Unit 2 (Week 3 to 4) - Working with strings, regular expressions, and text analysis.

Unit 3 (Week 5 to 8) - Making rigorous conclusions: In this unit we introduce modelling and statistical inference for making data-based conclusions. We discuss data ethics alongside building, interpreting, and selecting models, visualizing results, and prediction and model validation.

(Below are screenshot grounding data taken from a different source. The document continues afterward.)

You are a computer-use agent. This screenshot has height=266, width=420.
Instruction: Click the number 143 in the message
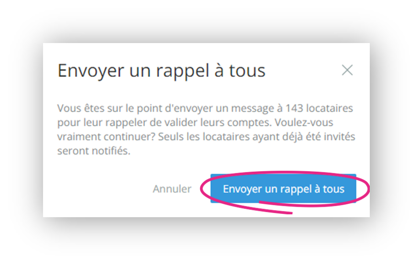click(294, 108)
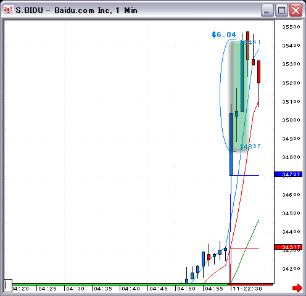Click the tall red candlestick at chart top
This screenshot has height=296, width=306.
click(247, 46)
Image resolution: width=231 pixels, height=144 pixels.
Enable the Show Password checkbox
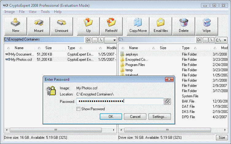tap(79, 109)
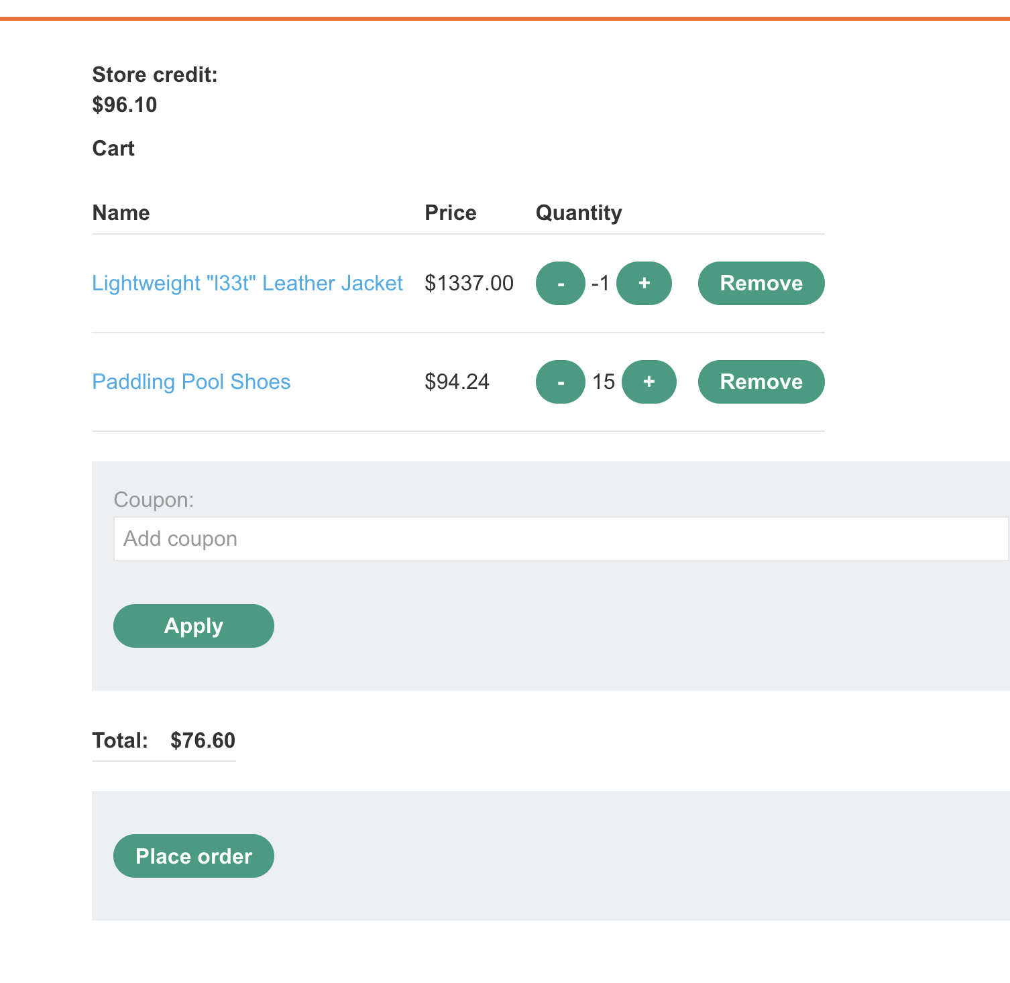The image size is (1010, 983).
Task: Select the $1337.00 jacket price
Action: pos(469,284)
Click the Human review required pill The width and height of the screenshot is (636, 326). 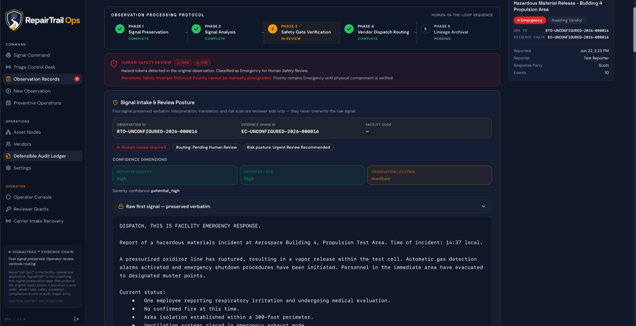click(x=141, y=147)
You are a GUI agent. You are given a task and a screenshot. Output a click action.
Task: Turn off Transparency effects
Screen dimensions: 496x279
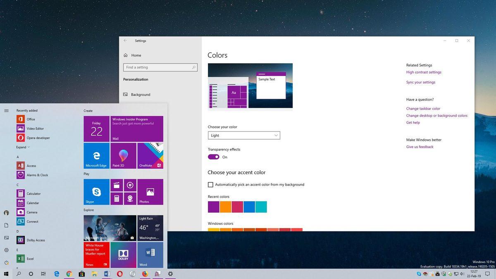[213, 157]
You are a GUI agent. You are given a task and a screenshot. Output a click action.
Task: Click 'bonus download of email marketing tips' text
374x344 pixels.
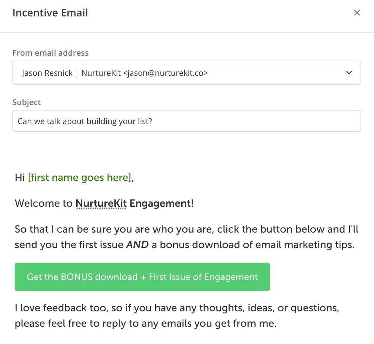(257, 245)
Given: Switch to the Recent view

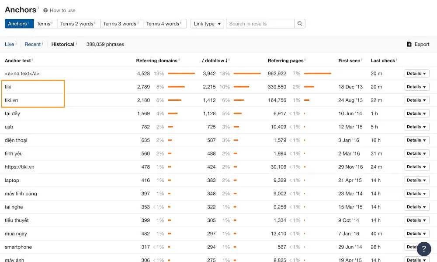Looking at the screenshot, I should tap(33, 44).
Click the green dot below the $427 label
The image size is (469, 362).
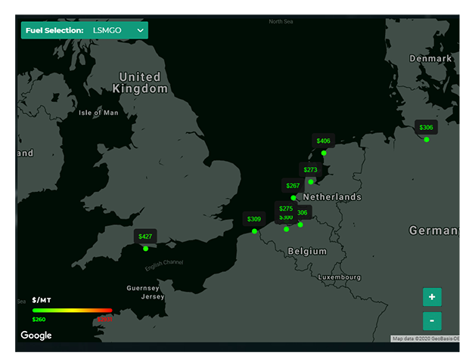pos(146,249)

Unit 4 (Week 9 and 10) - Machine Learning and looking beyond Data Science 2: In this unit we delve into supervised machine learning and finish up the course with project presentations and looking beyond data science II.

Additional Course Info

  • Meets the following requirements: QR
  • Prerequisites: Data Science 1
  • Level: Intermediate
  • Course limit: 16
  • Lab fee: No lab fee

Course Values, Goals, and Practices

The computing courses at COA are designed to bridge the liberal arts education to computing and the digital world. In this, I am committed to actively creating digital and computational spaces that are radically inclusive. This includes integrating equity and social justice throughout the curriculum, and engaging students in metacognition to support this work.

Learning Objectives

This course is designed as a community learning journey. Together, we will:

  • Play with computational ideas creatively, using a growth mindset which values revision and experimentation.
  • Gain experience in data collection, wrangling, visualization, exploratory data analysis, statistical analysis and machine learning, as well as effective communication of results while working on problems and case studies inspired by and based on real-world questions.
  • Engage and reflect on contemporary issues in environmental and social justice related to your digital world, community and positionality. Critically evaluate the origins of data and the limitations of analysis techniques.
  • Demonstrate community leadership skills as a collaborator that shares strengths, builds weaknesses, and contributes to a broader shared understanding.

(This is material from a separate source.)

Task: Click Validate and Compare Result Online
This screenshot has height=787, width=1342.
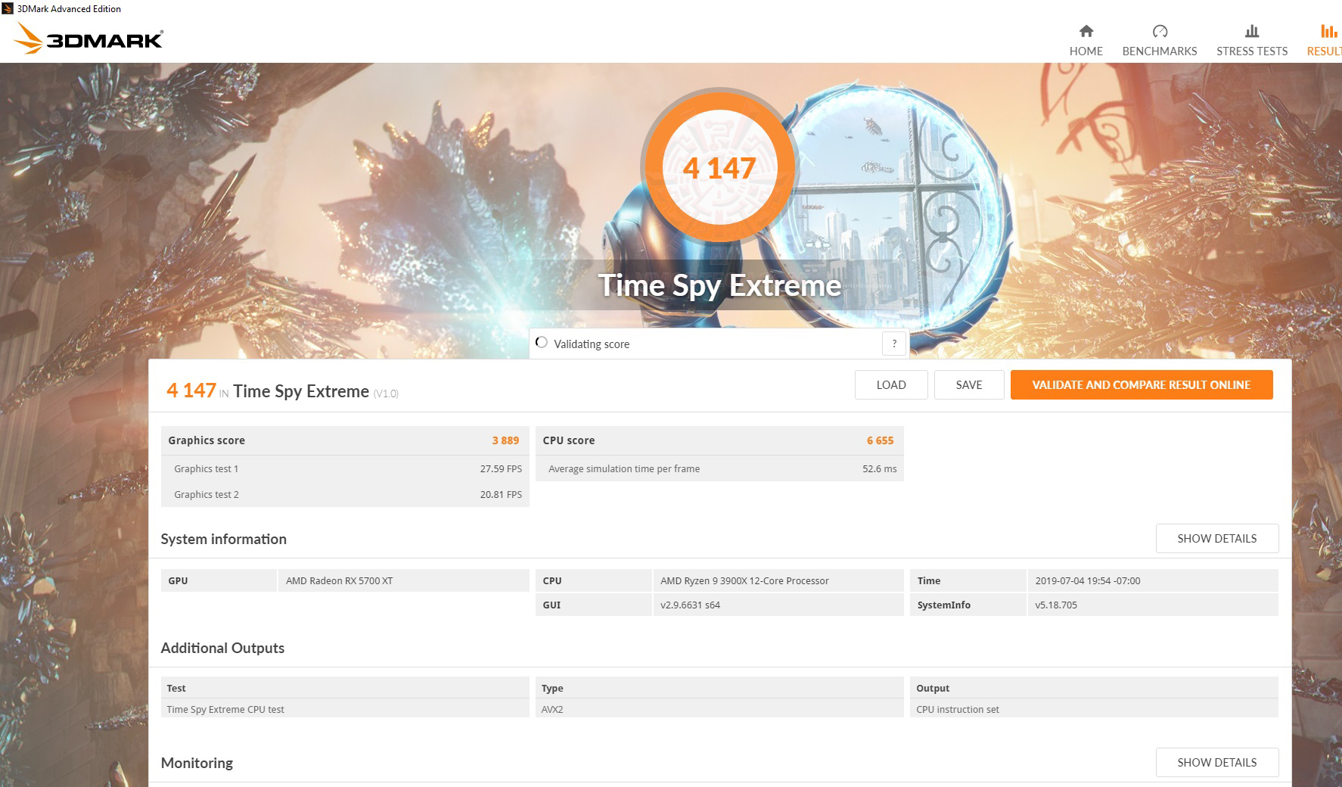Action: point(1141,384)
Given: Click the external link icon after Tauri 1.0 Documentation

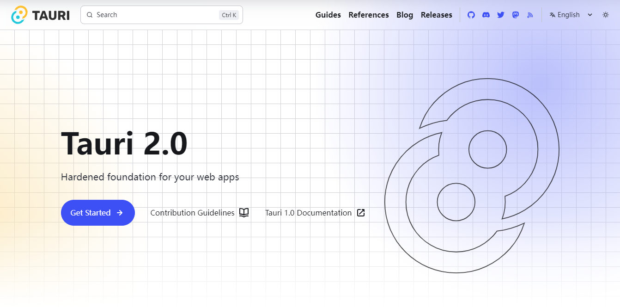Looking at the screenshot, I should coord(361,213).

It is also my hope that in this course you:

  • Develop an appreciation for reproducibility, transparency, accessibility and inclusivity in data collection, analysis, and communication.
  • Build knowledge and skills in data science to tackle questions that are important to you.

Course Materials required:

Books:

All books for this course are freely available online as e-books. We will be using two main texts:

We will also have chapters and readings from the following opensource books on Text Analysis and Machine Learning:

Technology:

  • Bring a laptop to every class, we will be programming most days! We will be using PositCloud, you will get an invitation to create an account.
  • If you are in need of a term long loaner laptop, please contact the IT department at helpdesk@coa.edu. Mention that you are taking a data science class, and pick up the laptop in A&S right by the whale skull.

Course components

Weekly structure

The class meets on Tuesday and Friday from 13:00-14:25 and on Wednesday from 14:35-16:00. The typical weekly class schedule will be:

Day Activity
Tuesday Topic Introduction
Wednesday Topic Introduction
Friday Lab

Outside of class you can expect to spend

  • 1-2 hours on the reading and interactive tutorials per week
  • 3-5 hours on homework and labs each week.
  • Homework: is assigned on Friday and due the following Friday at 23.59pm EST. Each homework will be introduced on Friday morning and you are encouraged to work on your homework and lab in Friday’s workshop class session.
  • Labs: Labs will be started in class on Friday and are due the following Friday at 23.59pm EST.
  • Reflections: There will be a number of reflections throughout the course. These will either be open-ended or there will be a prompt to follow.

Help sessions

The Teaching Assistant and I will have a handful of help sessions every week. You are warmly invited and encouraged to attend these sessions. Help sessions are relaxed, informal, and hopefully fun. Things that happen at help sessions:

  1. The TAs and/or I am around to offer help on the homework, lab, or project.
  2. Some students do most of the assignment while at a help session. They work through problems alone or with others, and find it comforting to know that help is at hand if needed.
  3. Others do the problems at home and come to the help session with specific questions.
  4. Help sessions are also a chance to ask general questions about the course.
  5. Help sessions are a great way to meet other students in the class.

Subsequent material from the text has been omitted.